### Page excerpt ###

# LC2 upgrade



## enshiu (Aug 20, 2010)

Where can I upgrade my 2008 JDM gt-r to LC2?

1.Can I upgrade it by my self using cobb (if yes please tell me how)?
I want a 2,5k upgrade if possible.
2. Do I have to go to the Nissan Dealer?


----------



## Elliott_GTR (Dec 13, 2009)

Get the NIS-006 upgrade for your Cobb, then you can try different LC maps. 

Not to mention doing your own clutch relearns etc. Handy!


----------



## sumo69 (Mar 31, 2008)

Nissan will not touch your car.

Your only optionis the Cobb.

D


----------



## enshiu (Aug 20, 2010)

sumo69 said:


> Nissan will not touch your car.
> 
> Your only optionis the Cobb.
> 
> D



COBB TUNING ACCESS PORT - NISSAN R35 GT-R - SUMO POWER on eBay (end time 10-Nov-10 08:10:58 GMT) 

I assume this is your item?


----------



## sumo69 (Mar 31, 2008)

Yes but it is available cheaper from Ben @ GTC who has a pre Xmas sale on in another thread.

D


----------



## enshiu (Aug 20, 2010)

sumo69 said:


> Yes but it is available cheaper from Ben @ GTC who has a pre Xmas sale on in another thread.
> 
> D


I need it over 6~9 months so no hurry.
Do you have AP-NIS-006?


----------

### Extracted records ###

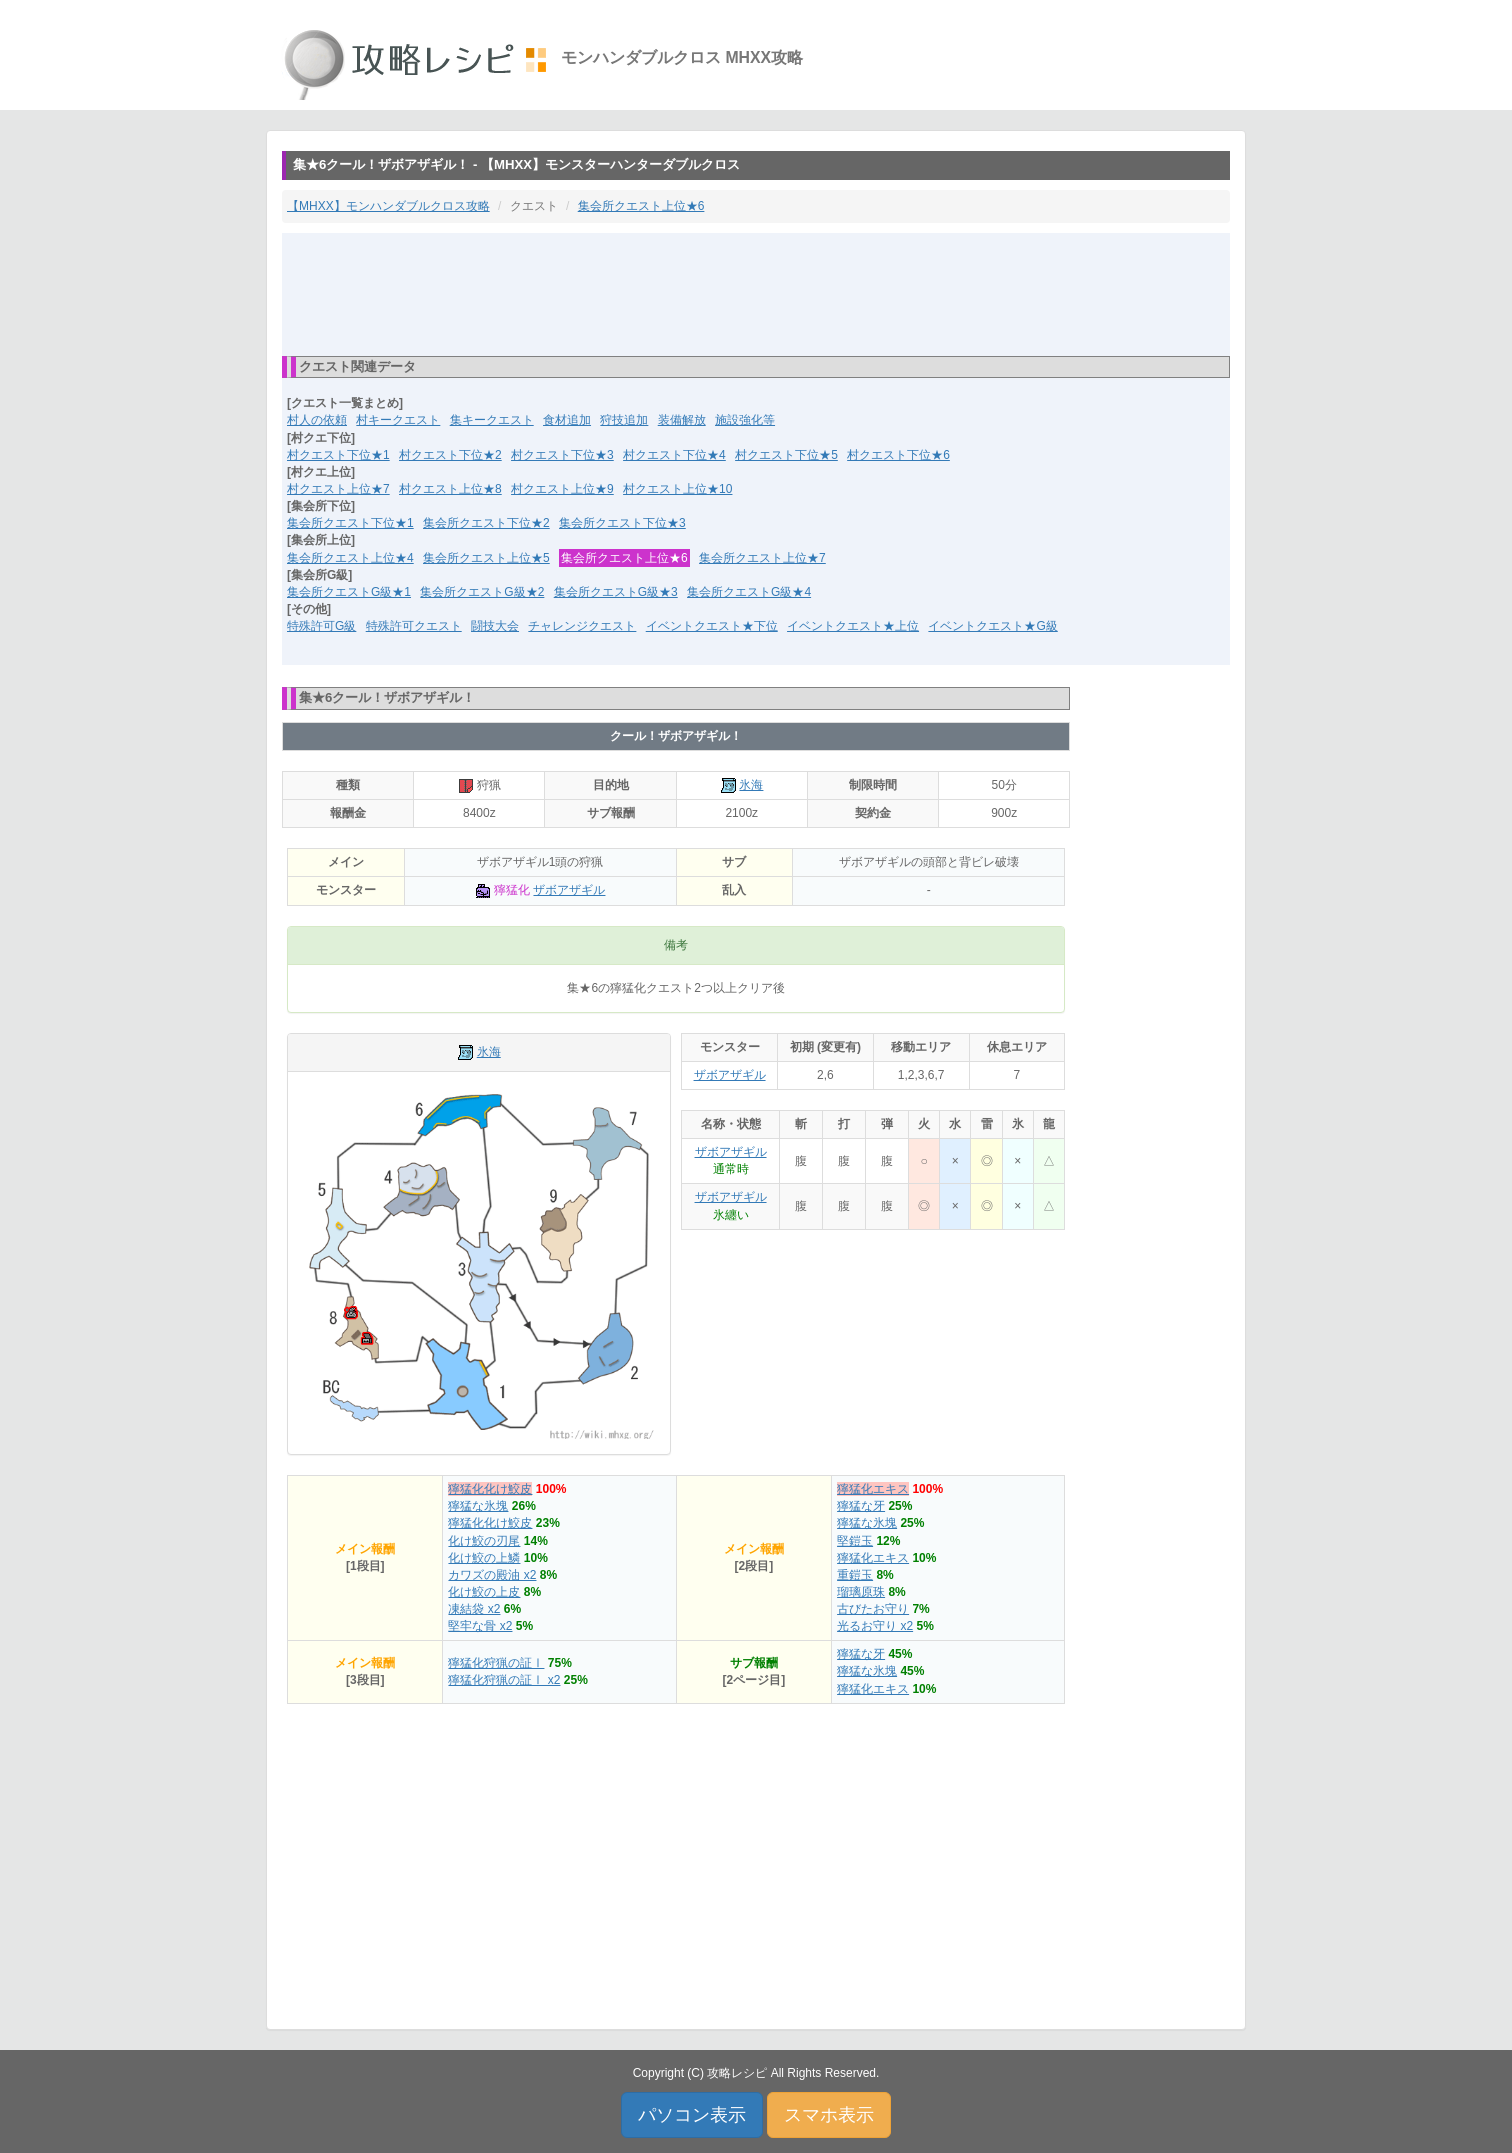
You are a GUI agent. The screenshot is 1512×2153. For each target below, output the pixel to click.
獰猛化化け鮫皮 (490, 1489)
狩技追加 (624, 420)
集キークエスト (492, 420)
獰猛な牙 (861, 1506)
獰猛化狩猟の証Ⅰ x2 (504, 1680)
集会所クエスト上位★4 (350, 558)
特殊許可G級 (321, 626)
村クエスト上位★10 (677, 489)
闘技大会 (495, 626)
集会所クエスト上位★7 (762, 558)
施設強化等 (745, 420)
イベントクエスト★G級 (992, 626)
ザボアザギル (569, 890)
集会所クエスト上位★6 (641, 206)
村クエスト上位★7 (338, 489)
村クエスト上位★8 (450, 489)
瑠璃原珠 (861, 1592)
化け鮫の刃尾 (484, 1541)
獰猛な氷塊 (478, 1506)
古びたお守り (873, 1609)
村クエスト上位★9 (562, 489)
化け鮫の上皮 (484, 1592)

###

In the LC2 upgrade thread, what upgrade does Elliott_GTR say to get for the Cobb so different LC maps can be tried?

The NIS-006 upgrade.